A panel of experts at Food Industry Asia Lunch Series session, held in collaboration with World Bank, highlighted the need for a multi-sectoral approach to tackle the burden of foodborne diseases (FBDs) and ensure food safety across Asia.
The panel was moderated by Ms Jiang YiFan, Head of Science and Regulatory Affairs at FIA, who shared that the industry body was working closely with governments and other partners to enhance the development of food safety competency in the region.
Mr Steven Jaffee, Lead Agricultural Economist at World Bank’s Agricultural Global Practice, kicked off the session by sharing about the growing burden of FBDs in low- and middle-income countries (LMICs), emphasising that the issue is much more prominent in Asia, based on a recent report by World Bank titled “The Safe Food Imperative: Accelerating Progress in Low- and Middle-Income Countries”.

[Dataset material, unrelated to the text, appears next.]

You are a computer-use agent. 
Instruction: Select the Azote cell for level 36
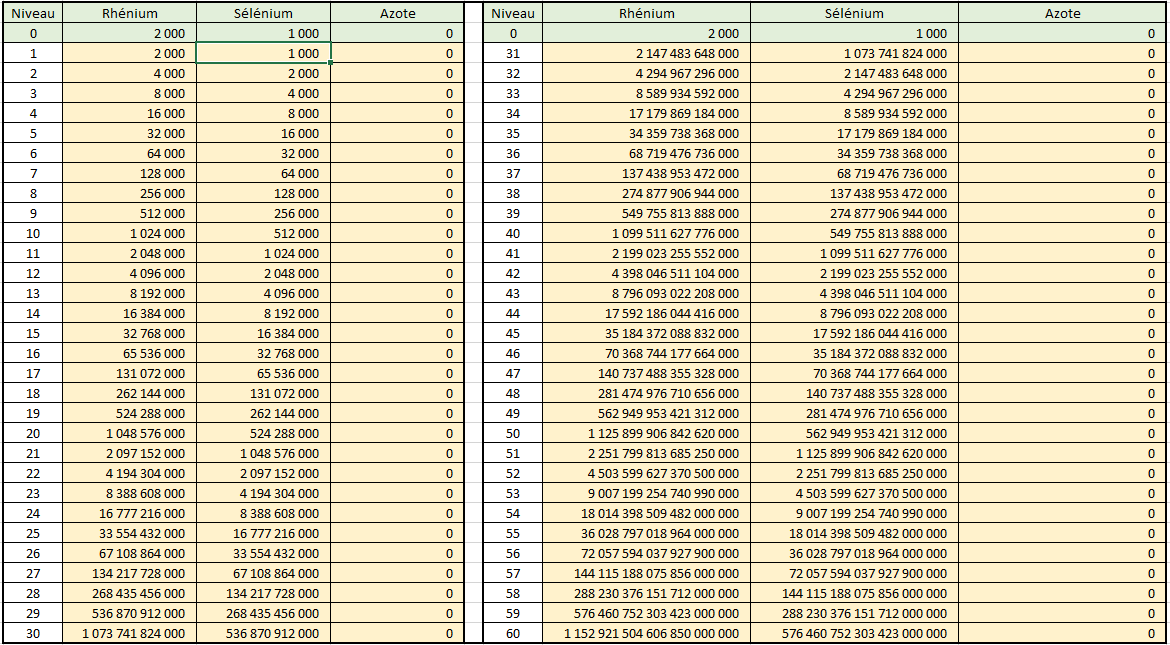1062,153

While it is widely understood that government interventions can influence food safety performance, to place the onus solely on the public sector has become a thing of the past.
“In some countries, public policy on food safety seems to be based on the notion that government must play the lead role in protecting consumers. As food supply chains become more and more complex, this notion becomes increasingly untenable. Food safety is actually a shared responsibility – of consumers, farmers, private food companies, government, the scientific community, civil society organisations, and others,” Mr Jaffee said.

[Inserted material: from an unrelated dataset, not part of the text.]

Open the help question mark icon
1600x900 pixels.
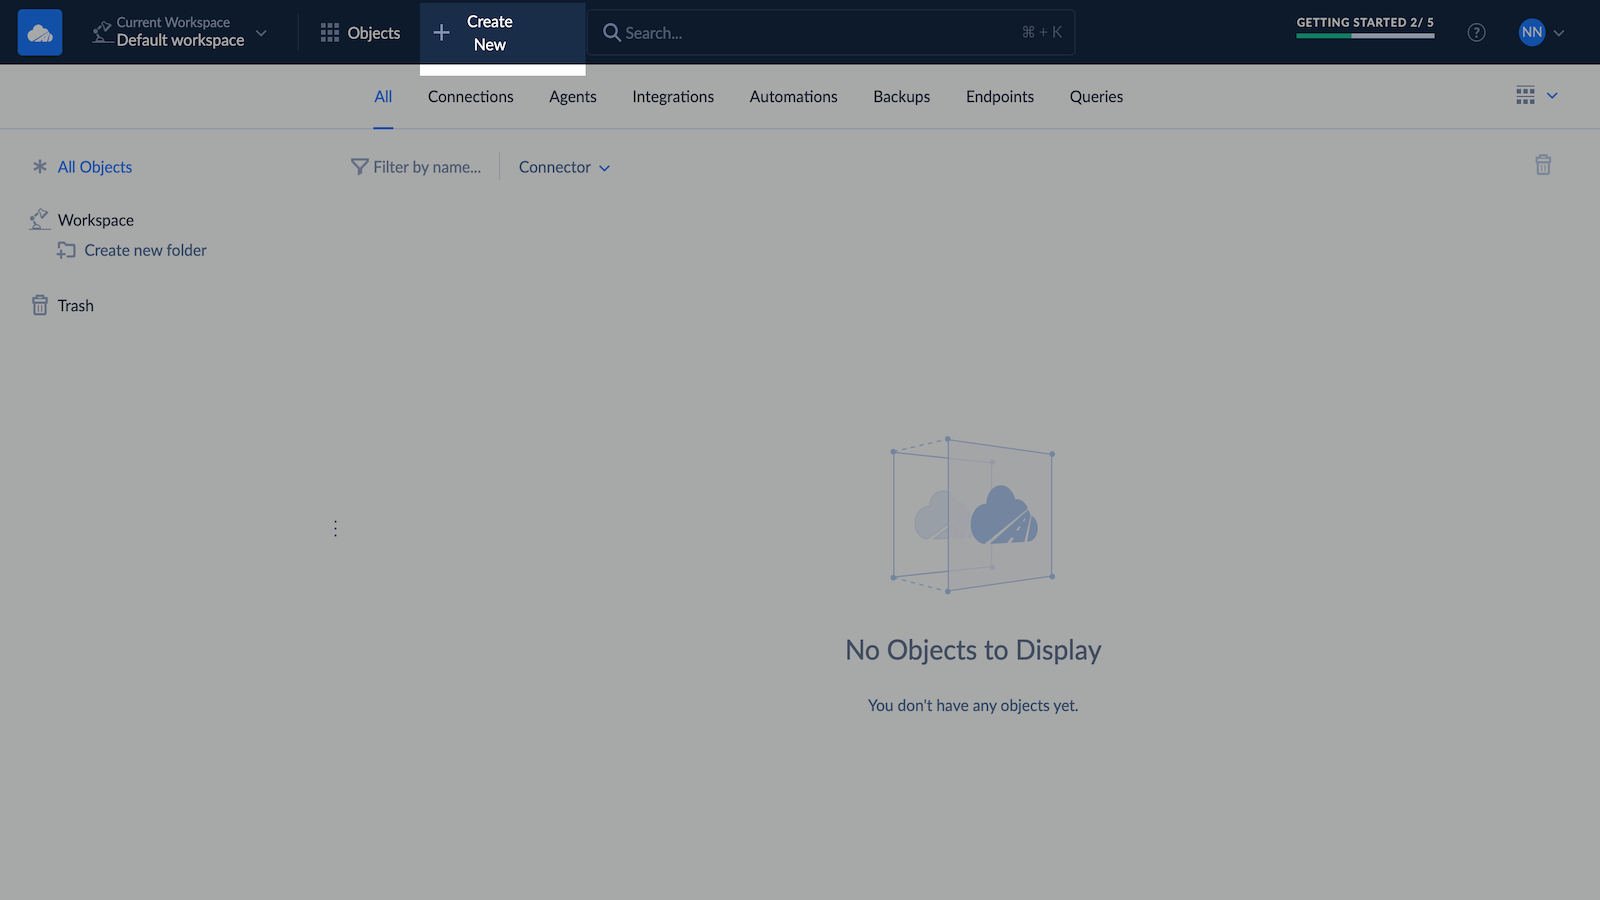tap(1476, 33)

This revolution in responsibility is no easy task. Mr Jaffee added, “In many countries, we need to see a paradigm shift from the traditional authoritative model – emphasising regulators detecting and penalising non-compliant actors – to a hybrid approach where government entities both enforce regulations and apply multiple measures to motivate and facilitate investments and positive behavioural changes from all participants, from farm to fork.”
Additionally, the panellists outlined several initiatives in areas such as research and development, regulatory frameworks and education, that when adopted could help to significantly boost food safety capacity building across the region.
“In order to effectively reduce the burden of unsafe food and boost consumer trust, the One-Health approach is particularly relevant as it involves the collaborative effort of all sectors at the local, national and global levels. This would allow developing economies to strengthen their capabilities to better manage the food safety and health threats,” said Ms Shashi Sareen, International Food Safety Advisor and Consultant.
Responsibilities of the private sector were also highlighted at the session and as the producer of food, it is vital that all players possess the necessary knowledge and skills to develop safe products for consumers.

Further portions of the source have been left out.